I have question regarding survival analysis. I am looking at observational studies comparing patient survival who received treatments A or B at different centres (>10), for the same condition and have been followed-up for different time periods (between 1 and 10 years). I have the duration of follow-up for all participants (or time to death), as well as data for some covariates.
I am wondering what the best way to compare the effect of treatments A and B on survival. My current plan was to attempt an analysis pooling the log hazard ratios/standard errors of the Cox model for each centre, as often done with other meta-analyses.
Is it an issue that there are quite a lot of varying ratios of participants receiving treatment A or B depending on the centre (these are observational studies), varying sample sizes and that the follow up periods vary by centre, particularly when combining all centres? Or is there a better analysis strategy?
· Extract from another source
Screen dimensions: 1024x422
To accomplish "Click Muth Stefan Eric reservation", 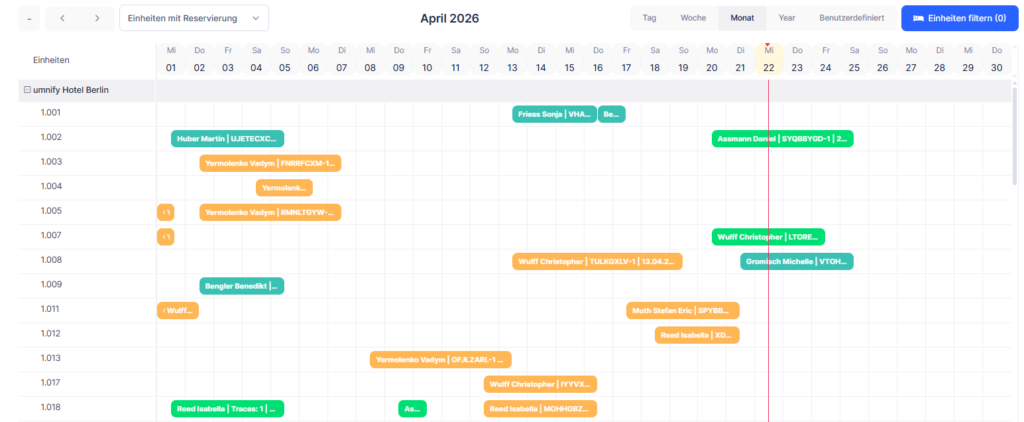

The Cox regression model assumes proportional hazards, but most likely adverse effects of the treatment would occur in the first year. Is there a way to account for this in the model, or elsewhere? I understand the Cox regression would consider survival across the entire follow-up period, but would it be worth, for this reason, to compare survival at 1 year as well?
I suppose this approach would be superior to simply indiscriminately pooling all participants and running a singular Cox regression on it, due to centre-specific biases (given the treatment is surgical) and population/selection biases. Is there a way I could estimate this bias to see whether it actually exists (in case that the demographics are all comparatively similar between centres/groups)?